Stored items:
+===+

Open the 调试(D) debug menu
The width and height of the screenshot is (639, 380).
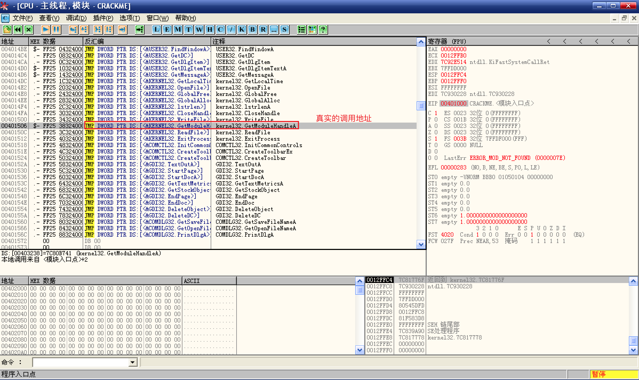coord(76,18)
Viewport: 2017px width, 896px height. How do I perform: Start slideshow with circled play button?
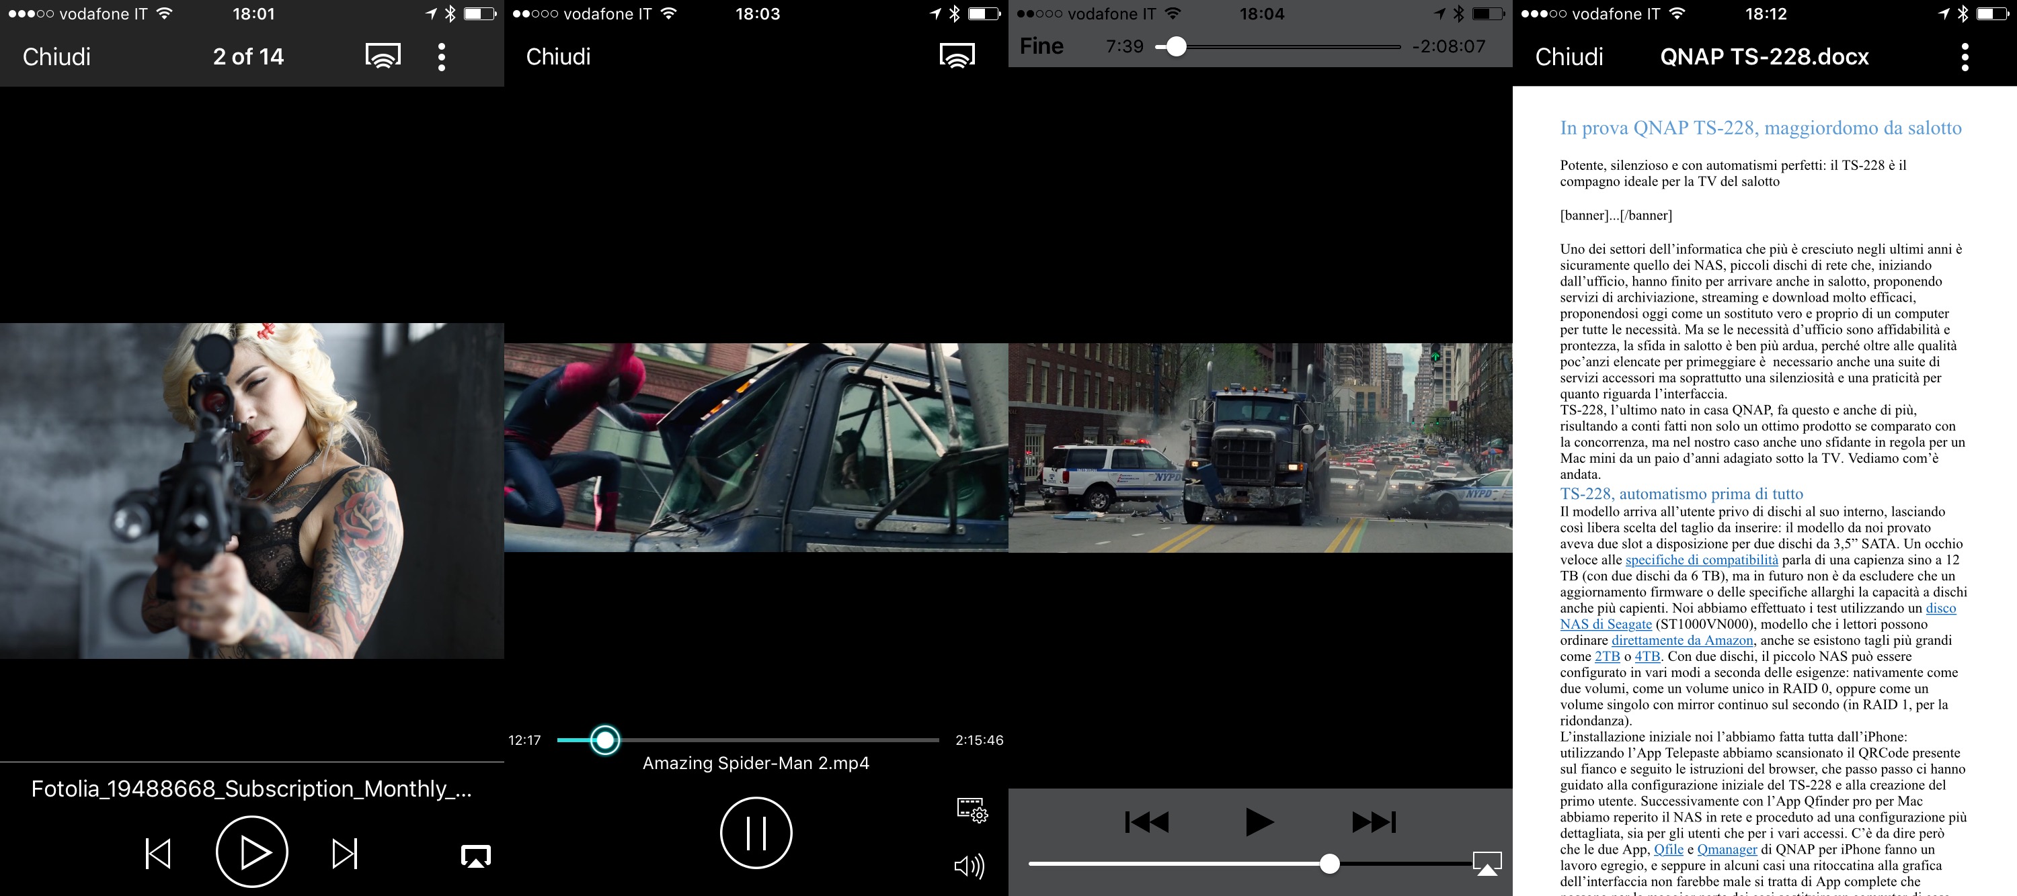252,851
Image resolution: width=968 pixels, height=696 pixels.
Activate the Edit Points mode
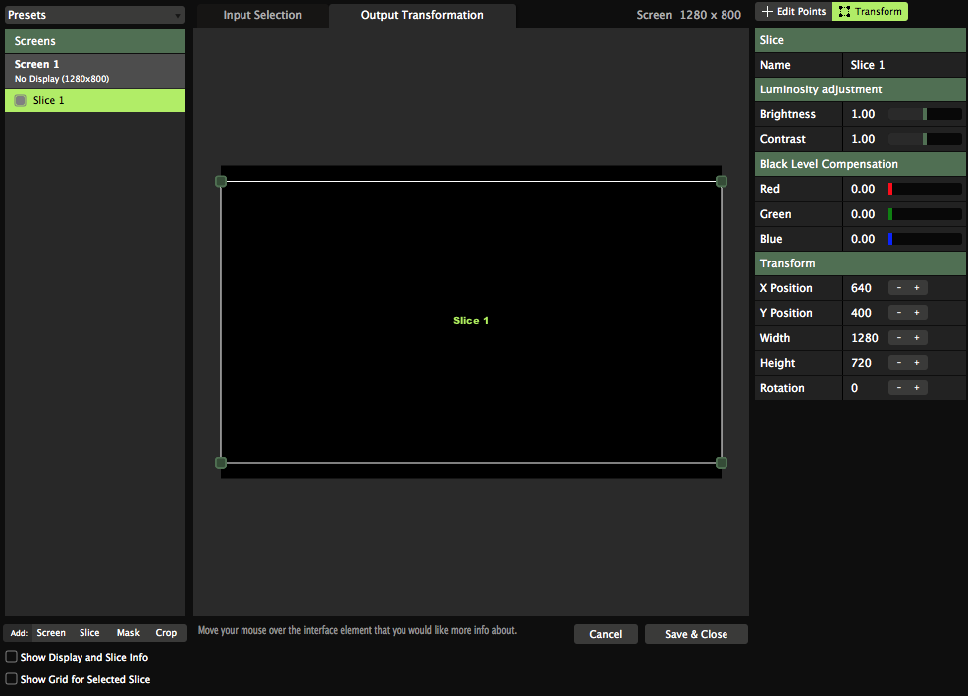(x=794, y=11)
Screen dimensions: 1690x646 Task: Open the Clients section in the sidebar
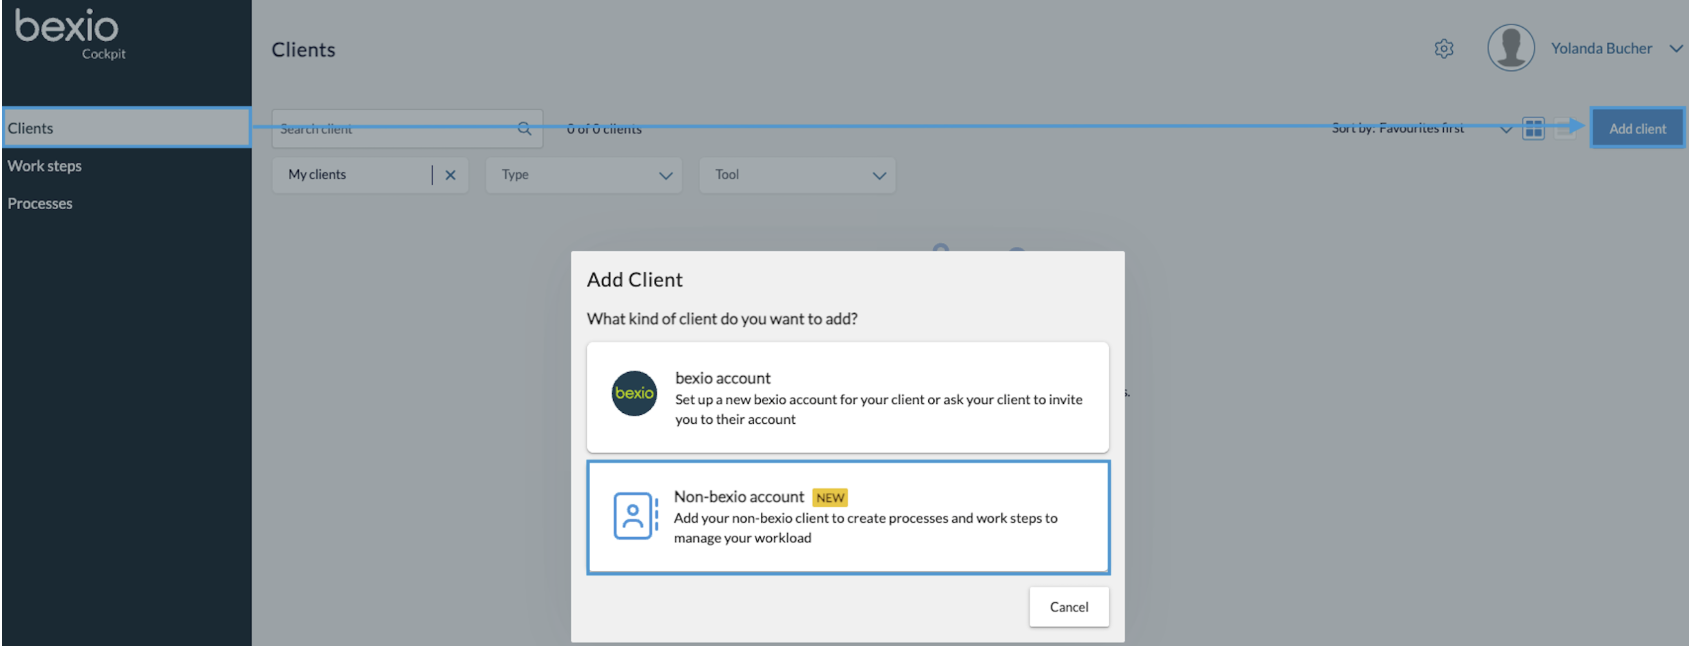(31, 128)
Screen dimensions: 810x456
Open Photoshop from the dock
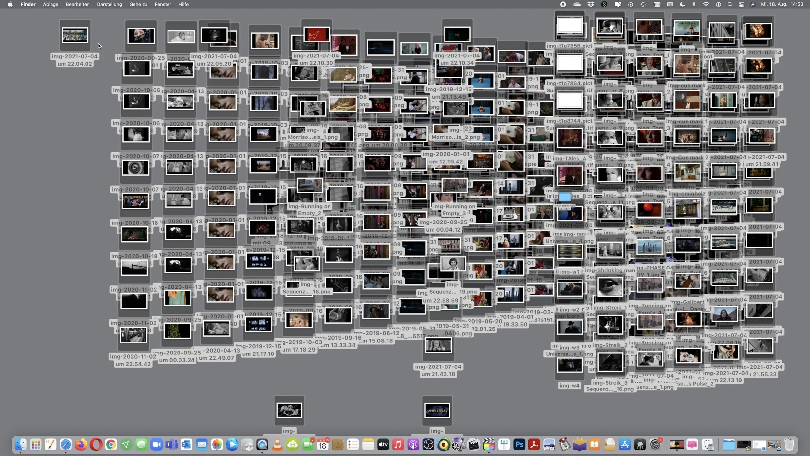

+===+

The task: Starting at the line that contains "The width and", return every line through the end of the records above exactly as written, and return no pictures.

Output of the task:
The width and height of the screenshot is (639, 380).
coord(76,18)
Viewport: 2017px width, 896px height. How do I perform: Start slideshow with circled play button?
252,851
Image resolution: width=968 pixels, height=696 pixels.
Activate the Edit Points mode
(x=794, y=11)
Screen dimensions: 1690x646 Task: Open the Clients section in the sidebar
(31, 128)
Screen dimensions: 810x456
Open Photoshop from the dock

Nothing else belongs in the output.